══ DATA TO PROCESS ══

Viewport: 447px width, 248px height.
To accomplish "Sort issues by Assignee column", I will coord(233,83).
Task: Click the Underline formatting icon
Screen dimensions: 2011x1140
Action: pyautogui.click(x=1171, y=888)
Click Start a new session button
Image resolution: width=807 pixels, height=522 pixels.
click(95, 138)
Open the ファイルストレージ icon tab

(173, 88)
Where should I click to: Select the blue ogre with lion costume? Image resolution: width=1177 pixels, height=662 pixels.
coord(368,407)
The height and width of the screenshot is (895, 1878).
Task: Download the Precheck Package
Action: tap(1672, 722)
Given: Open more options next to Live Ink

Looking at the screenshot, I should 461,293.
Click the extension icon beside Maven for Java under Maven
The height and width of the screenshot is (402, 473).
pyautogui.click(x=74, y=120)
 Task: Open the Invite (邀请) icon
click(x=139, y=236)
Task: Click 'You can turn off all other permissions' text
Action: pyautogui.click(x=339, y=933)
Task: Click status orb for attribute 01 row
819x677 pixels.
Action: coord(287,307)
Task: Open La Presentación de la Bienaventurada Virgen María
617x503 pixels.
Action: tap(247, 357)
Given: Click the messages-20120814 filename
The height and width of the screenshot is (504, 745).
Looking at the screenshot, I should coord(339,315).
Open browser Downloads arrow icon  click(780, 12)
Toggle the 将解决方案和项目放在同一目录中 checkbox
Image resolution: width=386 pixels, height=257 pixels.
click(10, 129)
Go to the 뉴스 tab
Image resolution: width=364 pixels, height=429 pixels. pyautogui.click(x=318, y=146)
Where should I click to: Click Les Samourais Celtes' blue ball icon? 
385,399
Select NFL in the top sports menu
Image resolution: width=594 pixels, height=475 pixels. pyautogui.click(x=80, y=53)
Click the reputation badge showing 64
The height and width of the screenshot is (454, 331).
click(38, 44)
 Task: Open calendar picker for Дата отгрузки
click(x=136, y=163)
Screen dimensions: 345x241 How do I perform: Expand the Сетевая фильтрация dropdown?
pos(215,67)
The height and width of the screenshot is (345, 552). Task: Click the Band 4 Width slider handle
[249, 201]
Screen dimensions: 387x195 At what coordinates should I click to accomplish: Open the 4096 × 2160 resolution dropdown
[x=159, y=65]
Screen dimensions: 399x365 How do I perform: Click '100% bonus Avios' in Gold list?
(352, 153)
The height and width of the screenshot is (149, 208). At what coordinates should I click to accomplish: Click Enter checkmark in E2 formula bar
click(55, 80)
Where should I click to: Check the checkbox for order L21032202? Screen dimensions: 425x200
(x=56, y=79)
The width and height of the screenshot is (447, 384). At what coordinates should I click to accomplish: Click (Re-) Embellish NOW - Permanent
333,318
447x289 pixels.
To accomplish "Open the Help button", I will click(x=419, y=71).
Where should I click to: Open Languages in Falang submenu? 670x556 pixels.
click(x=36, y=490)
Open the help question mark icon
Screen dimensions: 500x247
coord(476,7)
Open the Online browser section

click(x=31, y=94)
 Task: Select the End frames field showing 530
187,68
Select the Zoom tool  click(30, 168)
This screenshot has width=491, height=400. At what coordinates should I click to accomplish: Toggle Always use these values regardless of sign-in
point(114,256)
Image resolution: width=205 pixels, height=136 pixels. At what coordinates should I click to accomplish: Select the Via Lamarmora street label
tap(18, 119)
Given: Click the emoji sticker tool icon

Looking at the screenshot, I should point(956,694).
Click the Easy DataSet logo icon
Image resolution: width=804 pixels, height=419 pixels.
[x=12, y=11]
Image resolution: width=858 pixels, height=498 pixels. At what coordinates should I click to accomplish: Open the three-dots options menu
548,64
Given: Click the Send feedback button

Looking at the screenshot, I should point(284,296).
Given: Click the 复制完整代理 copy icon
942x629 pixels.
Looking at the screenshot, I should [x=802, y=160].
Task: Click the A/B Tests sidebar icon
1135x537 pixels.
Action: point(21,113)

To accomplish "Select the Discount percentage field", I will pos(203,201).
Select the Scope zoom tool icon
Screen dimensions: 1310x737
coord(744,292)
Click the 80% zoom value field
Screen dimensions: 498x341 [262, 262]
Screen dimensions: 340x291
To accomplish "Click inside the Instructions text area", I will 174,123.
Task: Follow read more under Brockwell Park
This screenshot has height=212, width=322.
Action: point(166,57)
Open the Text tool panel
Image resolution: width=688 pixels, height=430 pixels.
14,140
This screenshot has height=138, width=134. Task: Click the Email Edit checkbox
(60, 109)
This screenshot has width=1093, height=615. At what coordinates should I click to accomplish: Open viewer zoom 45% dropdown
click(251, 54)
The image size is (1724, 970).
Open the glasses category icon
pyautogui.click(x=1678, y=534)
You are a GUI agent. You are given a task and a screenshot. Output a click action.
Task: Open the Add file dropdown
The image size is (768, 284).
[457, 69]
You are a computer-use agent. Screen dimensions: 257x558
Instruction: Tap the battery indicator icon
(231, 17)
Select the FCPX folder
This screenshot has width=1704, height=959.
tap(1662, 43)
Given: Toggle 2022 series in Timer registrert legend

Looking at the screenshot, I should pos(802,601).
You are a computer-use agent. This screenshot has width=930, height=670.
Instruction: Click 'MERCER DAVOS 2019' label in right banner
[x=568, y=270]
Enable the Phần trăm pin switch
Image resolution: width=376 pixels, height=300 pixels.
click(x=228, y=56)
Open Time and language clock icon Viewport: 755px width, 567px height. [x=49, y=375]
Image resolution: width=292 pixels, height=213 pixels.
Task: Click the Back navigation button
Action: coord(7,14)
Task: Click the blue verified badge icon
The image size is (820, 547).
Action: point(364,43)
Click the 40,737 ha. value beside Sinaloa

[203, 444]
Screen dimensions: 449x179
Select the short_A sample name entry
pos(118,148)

═══

• [YOUR OBJECTIVE] Reproduce verbatim the lines of the records from the line containing "Task: Click the blue verified badge icon" through the end of the records.

• [ANSWER IN FULL]
Task: Click the blue verified badge icon
The image size is (820, 547).
Action: point(364,43)
Click the 40,737 ha. value beside Sinaloa

[203, 444]
Screen dimensions: 449x179
Select the short_A sample name entry
pos(118,148)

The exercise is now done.